● Document text
▽

# Maximum Entropy in Natural Language Processing

When faced with natural language processing tasks such as translation or prediction, the goal is often to find a model that is the most uniform while still fulfilling preset constraints based on prior knowledge/data. By considering models that are uniformly distributed outside of constraints, the hope is to most accurately describe stochastic processes present in data sets by picking the most "general" model. 

For example, if we know the word **water** is always followed the word **bottle**, we can set that tuple as a constraint and have all other words in our data set be equally likely to be followed by any other word.

This maximum entropy function with respect to a conditional probability $p(y|x)$ is given by

$$ H(p) = -\sum_{x,y} \tilde{p}(x)p(y|x)\log p(y|x) $$

However, maximizing $H(p)$ also has the constraints 

$$ p(f_i) = \tilde{p}(f_i) $$

where $f$ is an indicator function with respect to a tuple $(x,y)$, $p(f_i)$ is the expected value of $f$ with respect to the empirical distribution of a tuple $(x,y)$, and $\tilde{p}(f_i)$ is the expected value of $f$ with respect to $p(y|x)$ . We will discuss these and similar functions and their definitions in further detail when implementing this method.

△

● Task requirements
a - Print the maximum entropy text from "# Maximum Entropy" up to and including "any other word.".
b - Please write what comes next in the maximum entropy text, starting after its final sentence.

● Data
▽

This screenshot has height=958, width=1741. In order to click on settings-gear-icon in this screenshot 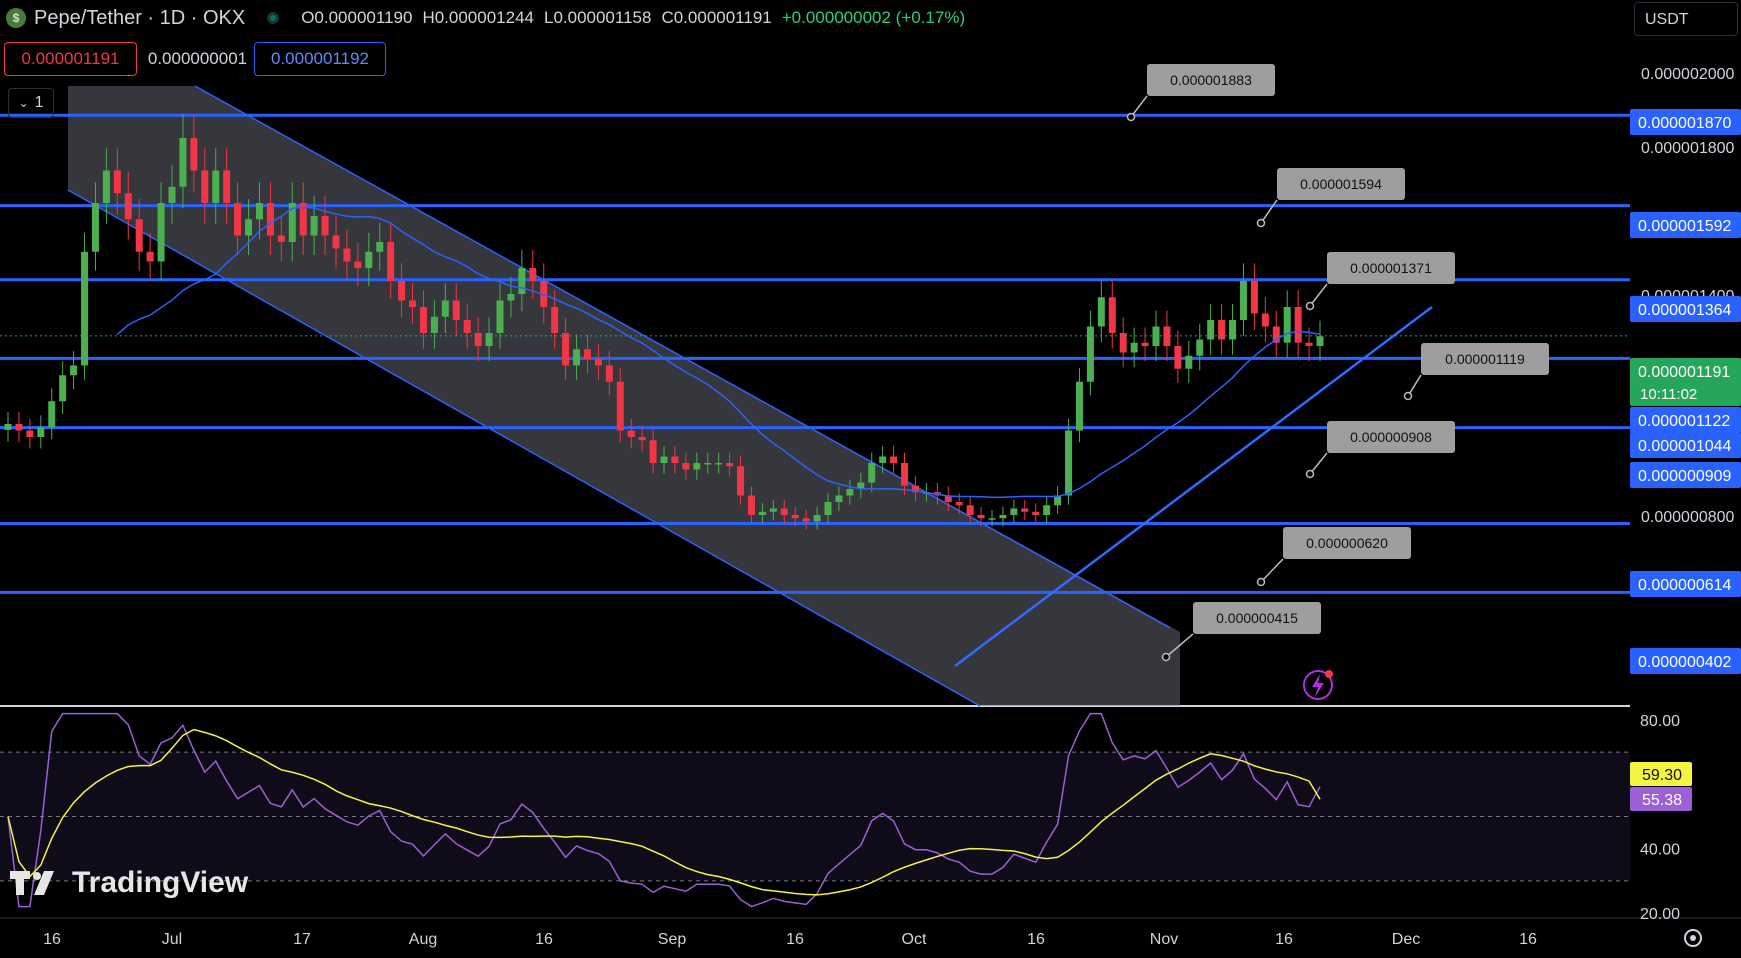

△

● Answers provided
a -
# Maximum Entropy in Natural Language Processing

When faced with natural language processing tasks such as translation or prediction, the goal is often to find a model that is the most uniform while still fulfilling preset constraints based on prior knowledge/data. By considering models that are uniformly distributed outside of constraints, the hope is to most accurately describe stochastic processes present in data sets by picking the most "general" model. 

For example, if we know the word **water** is always followed the word **bottle**, we can set that tuple as a constraint and have all other words in our data set be equally likely to be followed by any other word.

b -
To avoid dealing with these constraints when finding the optimum, we instead minimize the dual of $H(p)$. This dual function is given by

$$ \psi(\lambda) = - \sum_{x} \tilde{p}(x) \log{(\sum_{y} \exp{(\sum_{i} \lambda_i f_i (x,y))})} + \sum_{i} \lambda_i \tilde{p}(f_i)$$

Because our primal function $H(p)$ is symmetric, our dual is therefore unbounded, that is $\lambda \in \rm I\!R$. This dual function should be relatively easier to minimize compared to our original primal problem. 

## Function Definitions

To start, we import the NLTK package, which contains useful functions as well as formatted text files.

In [60]:
import nltk
from __future__ import division

nltk.download()

In [1]:
from nltk.book import *

*** Introductory Examples for the NLTK Book ***
Loading text1, ..., text9 and sent1, ..., sent9
Type the name of the text or sentence to view it.
Type: 'texts()' or 'sents()' to list the materials.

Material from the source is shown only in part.